TASK TO COMPLETE
Write the part that opens with the line containing "Image resolution: width=679" and closes with the line containing "491x508 pixels. tap(339, 13)" as a JSON list of strings, one string per line, with blank lines and the pictures left out.

MATERIAL PROVIDED
>> start

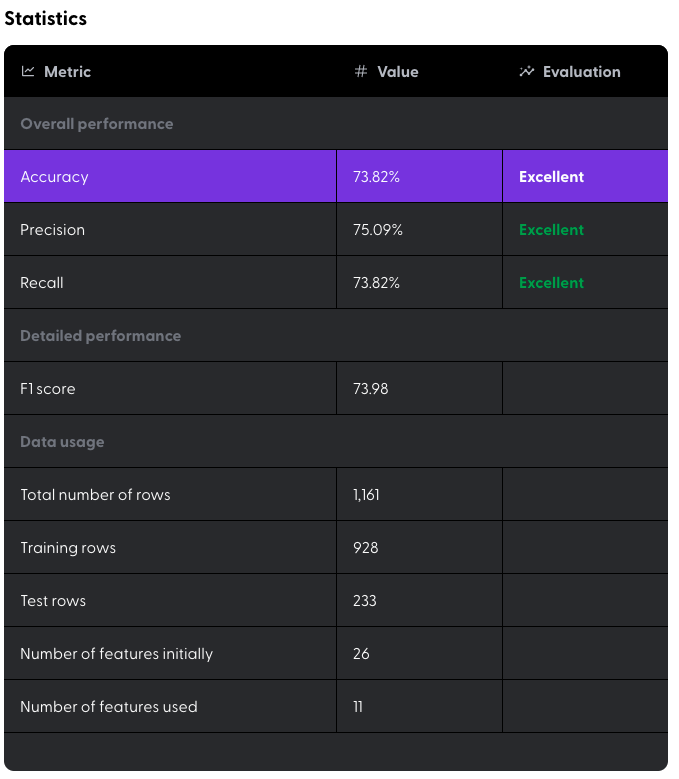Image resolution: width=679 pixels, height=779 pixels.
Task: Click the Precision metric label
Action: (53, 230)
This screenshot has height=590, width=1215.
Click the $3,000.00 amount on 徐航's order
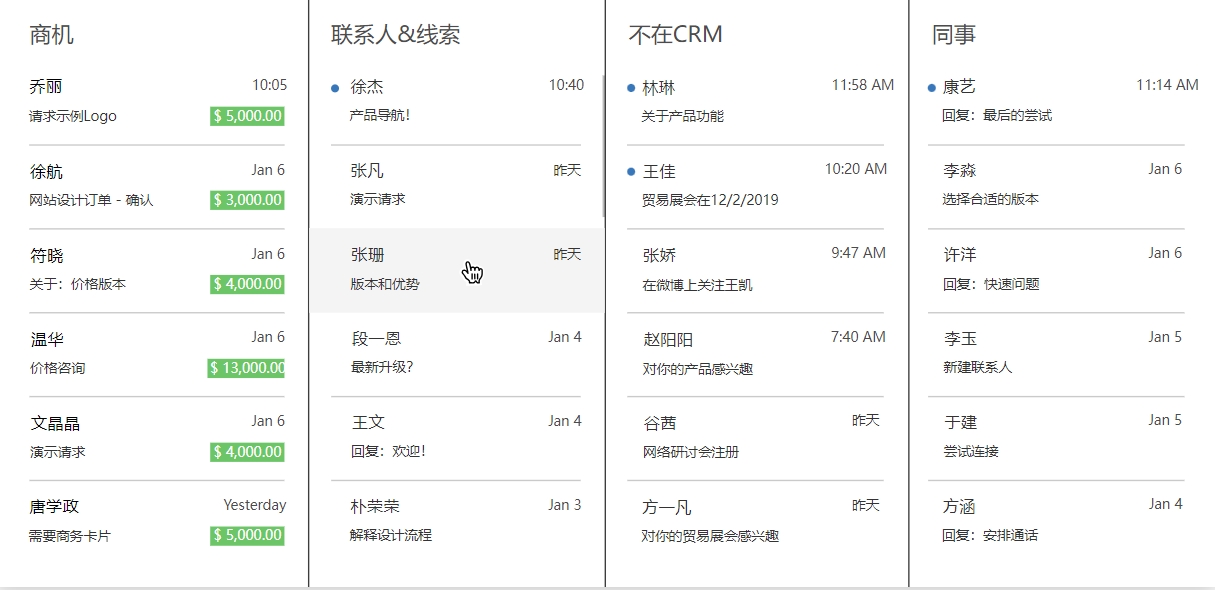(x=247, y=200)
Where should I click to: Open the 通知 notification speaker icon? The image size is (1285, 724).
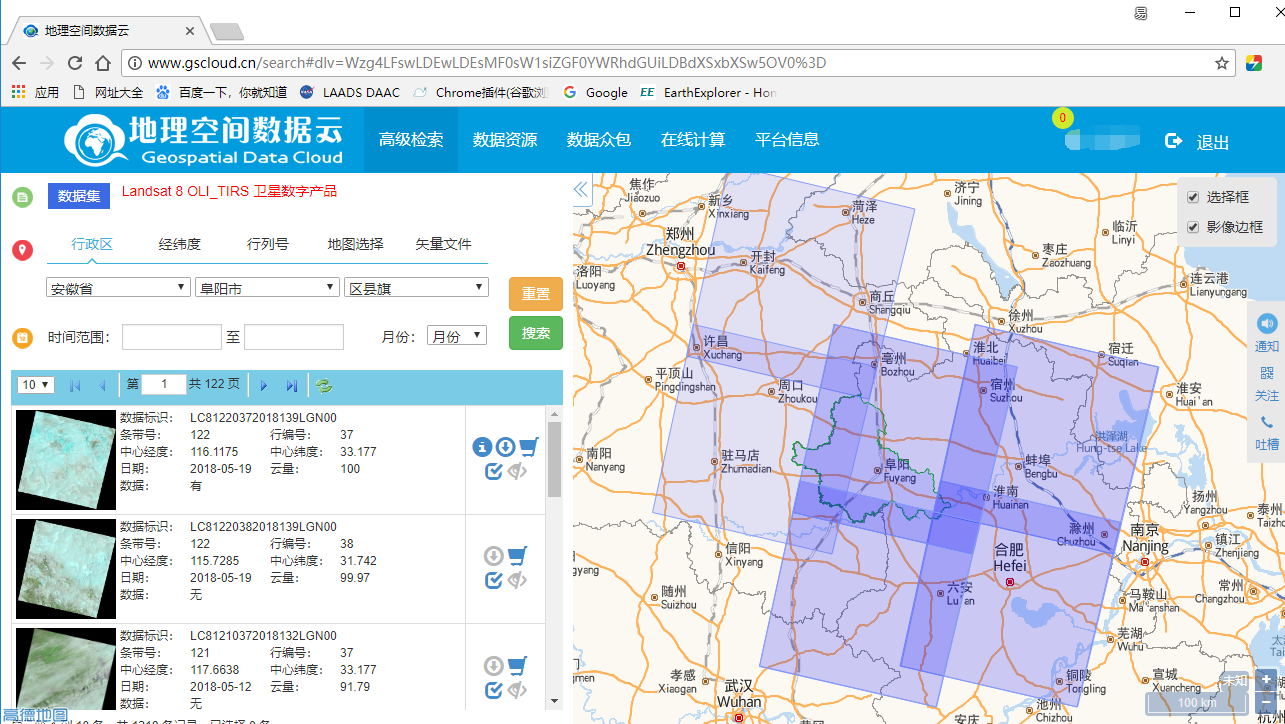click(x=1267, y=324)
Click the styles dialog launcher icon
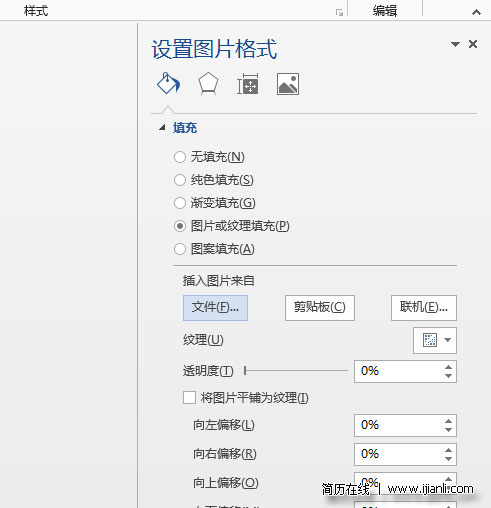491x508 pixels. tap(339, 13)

>> end
>> start

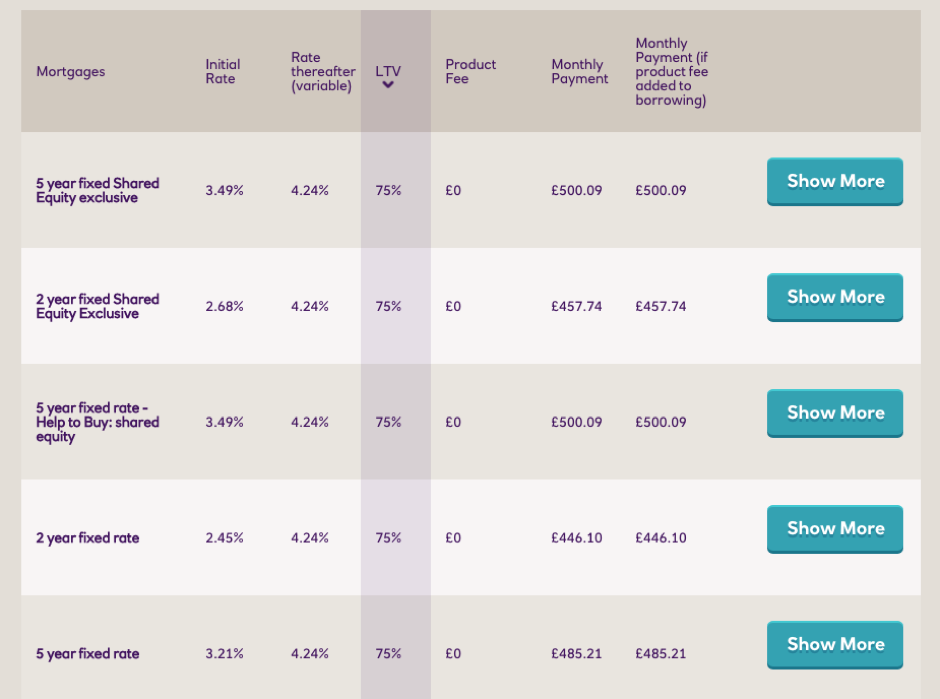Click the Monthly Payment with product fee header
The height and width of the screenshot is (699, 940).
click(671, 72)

>> end
>> start

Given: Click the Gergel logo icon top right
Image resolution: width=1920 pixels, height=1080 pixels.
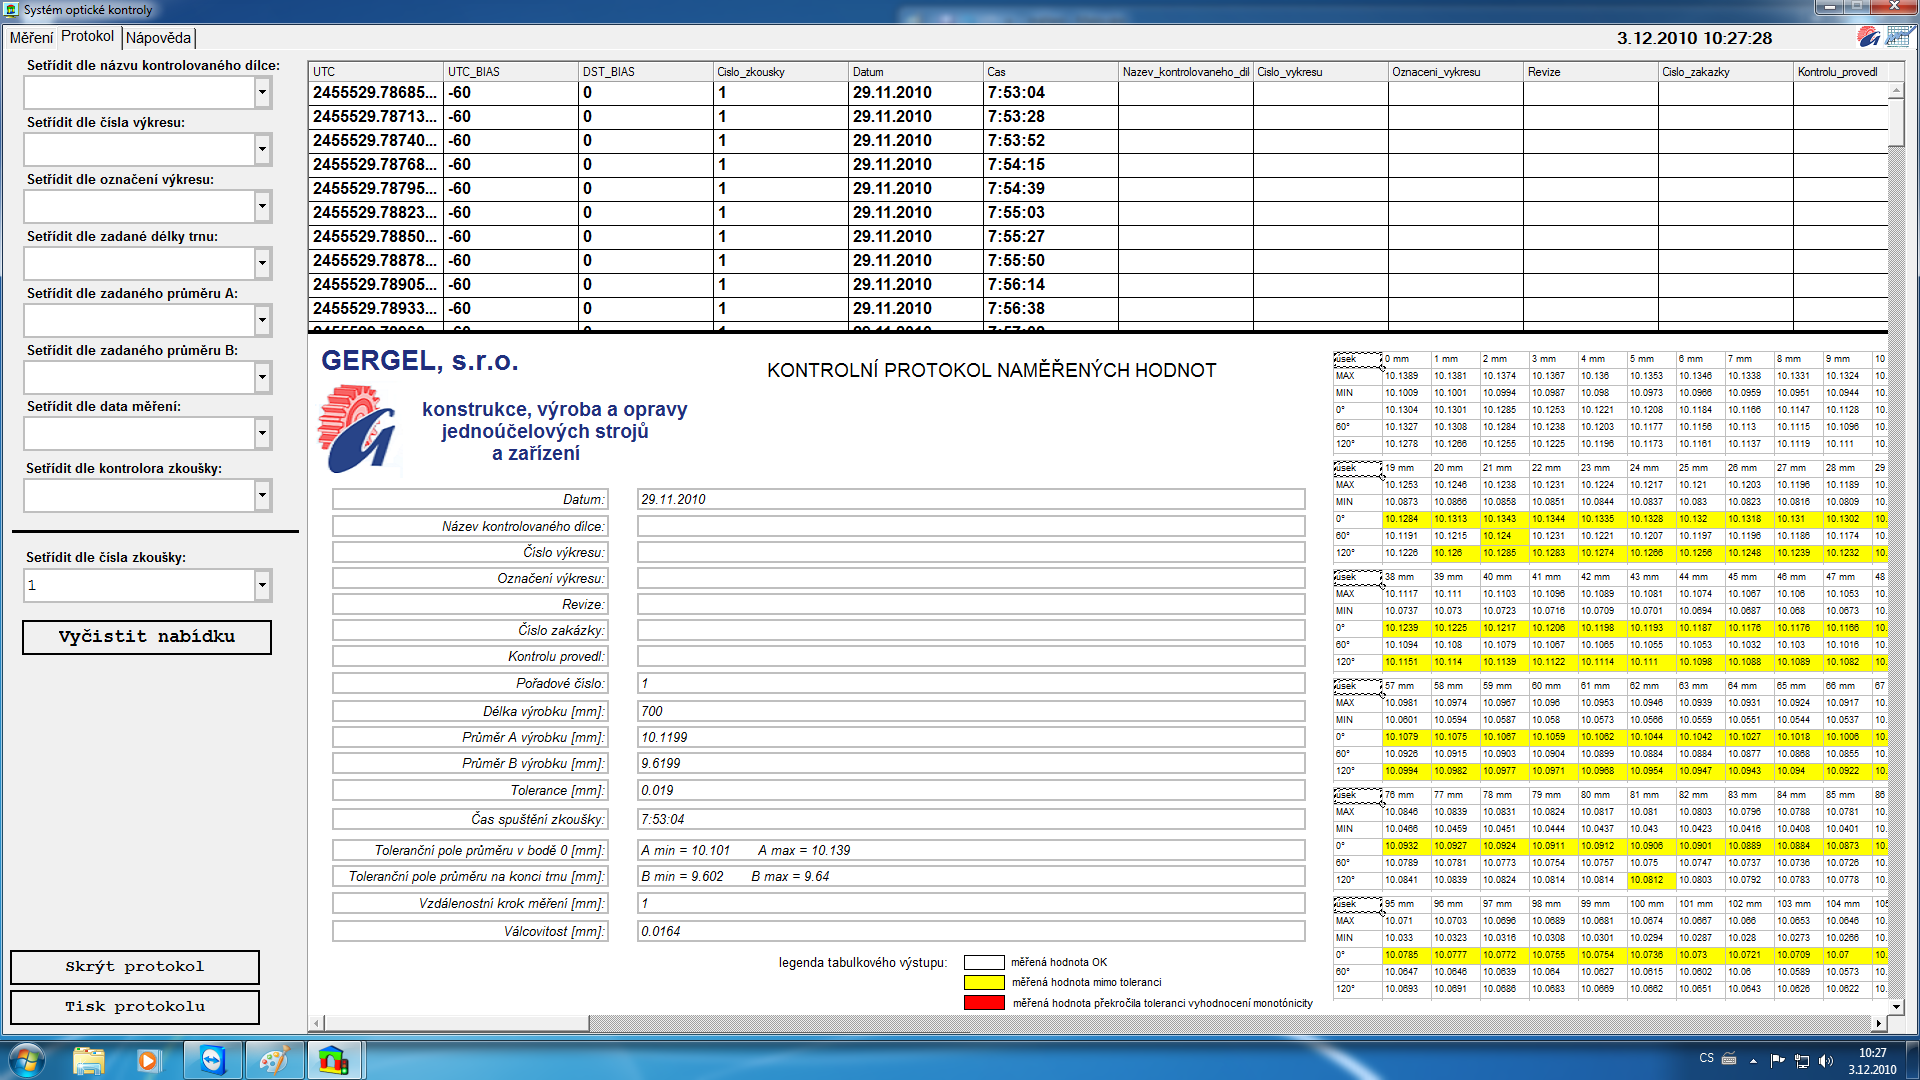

>> end

FINISHED ANSWER
[
  "Image resolution: width=679 pixels, height=779 pixels.",
  "Task: Click the Precision metric label",
  "Action: (53, 230)",
  "This screenshot has height=590, width=1215.",
  "Click the $3,000.00 amount on 徐航's order",
  "(x=247, y=200)",
  "Where should I click to: Open the 通知 notification speaker icon? The image size is (1285, 724).",
  "click(x=1267, y=324)",
  "Click the styles dialog launcher icon",
  "491x508 pixels. tap(339, 13)"
]